Nothing in the records below should be altered when they are retyped.

* [Stored dataset items]
• • • •

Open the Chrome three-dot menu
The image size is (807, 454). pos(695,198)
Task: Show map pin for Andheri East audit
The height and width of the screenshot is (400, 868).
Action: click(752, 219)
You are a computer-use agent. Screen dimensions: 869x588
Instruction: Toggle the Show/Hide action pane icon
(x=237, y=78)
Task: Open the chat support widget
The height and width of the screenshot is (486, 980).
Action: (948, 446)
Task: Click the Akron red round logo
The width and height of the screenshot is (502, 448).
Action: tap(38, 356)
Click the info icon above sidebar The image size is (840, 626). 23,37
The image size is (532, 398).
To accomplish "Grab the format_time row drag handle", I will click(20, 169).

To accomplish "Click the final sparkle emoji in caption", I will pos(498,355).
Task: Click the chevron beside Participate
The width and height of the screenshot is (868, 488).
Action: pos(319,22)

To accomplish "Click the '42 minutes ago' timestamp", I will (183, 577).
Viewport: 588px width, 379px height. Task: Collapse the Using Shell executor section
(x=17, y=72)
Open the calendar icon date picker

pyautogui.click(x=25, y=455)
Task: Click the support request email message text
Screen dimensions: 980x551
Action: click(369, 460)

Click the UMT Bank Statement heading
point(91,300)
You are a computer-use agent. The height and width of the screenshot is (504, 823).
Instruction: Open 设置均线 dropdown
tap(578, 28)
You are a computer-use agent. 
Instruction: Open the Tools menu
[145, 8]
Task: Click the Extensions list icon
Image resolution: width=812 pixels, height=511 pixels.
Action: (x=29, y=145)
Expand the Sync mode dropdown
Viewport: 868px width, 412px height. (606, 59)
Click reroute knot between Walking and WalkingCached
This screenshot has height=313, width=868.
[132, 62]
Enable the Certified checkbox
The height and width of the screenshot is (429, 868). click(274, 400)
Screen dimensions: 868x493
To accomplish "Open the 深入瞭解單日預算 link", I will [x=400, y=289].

• • • •

* [Response to this task]
Open the Chrome three-dot menu
The image size is (807, 454). pos(695,198)
Task: Show map pin for Andheri East audit
The height and width of the screenshot is (400, 868).
Action: click(752, 219)
You are a computer-use agent. Screen dimensions: 869x588
Instruction: Toggle the Show/Hide action pane icon
(x=237, y=78)
Task: Open the chat support widget
The height and width of the screenshot is (486, 980).
Action: (948, 446)
Task: Click the Akron red round logo
The width and height of the screenshot is (502, 448).
Action: tap(38, 356)
Click the info icon above sidebar The image size is (840, 626). 23,37
The image size is (532, 398).
To accomplish "Grab the format_time row drag handle", I will click(20, 169).

To accomplish "Click the final sparkle emoji in caption", I will pos(498,355).
Task: Click the chevron beside Participate
The width and height of the screenshot is (868, 488).
Action: pos(319,22)

To accomplish "Click the '42 minutes ago' timestamp", I will (183, 577).
Viewport: 588px width, 379px height. Task: Collapse the Using Shell executor section
(x=17, y=72)
Open the calendar icon date picker

pyautogui.click(x=25, y=455)
Task: Click the support request email message text
Screen dimensions: 980x551
Action: click(369, 460)

Click the UMT Bank Statement heading
point(91,300)
You are a computer-use agent. The height and width of the screenshot is (504, 823).
Instruction: Open 设置均线 dropdown
tap(578, 28)
You are a computer-use agent. 
Instruction: Open the Tools menu
[145, 8]
Task: Click the Extensions list icon
Image resolution: width=812 pixels, height=511 pixels.
Action: (x=29, y=145)
Expand the Sync mode dropdown
Viewport: 868px width, 412px height. (606, 59)
Click reroute knot between Walking and WalkingCached
This screenshot has height=313, width=868.
[132, 62]
Enable the Certified checkbox
The height and width of the screenshot is (429, 868). click(274, 400)
Screen dimensions: 868x493
To accomplish "Open the 深入瞭解單日預算 link", I will [x=400, y=289].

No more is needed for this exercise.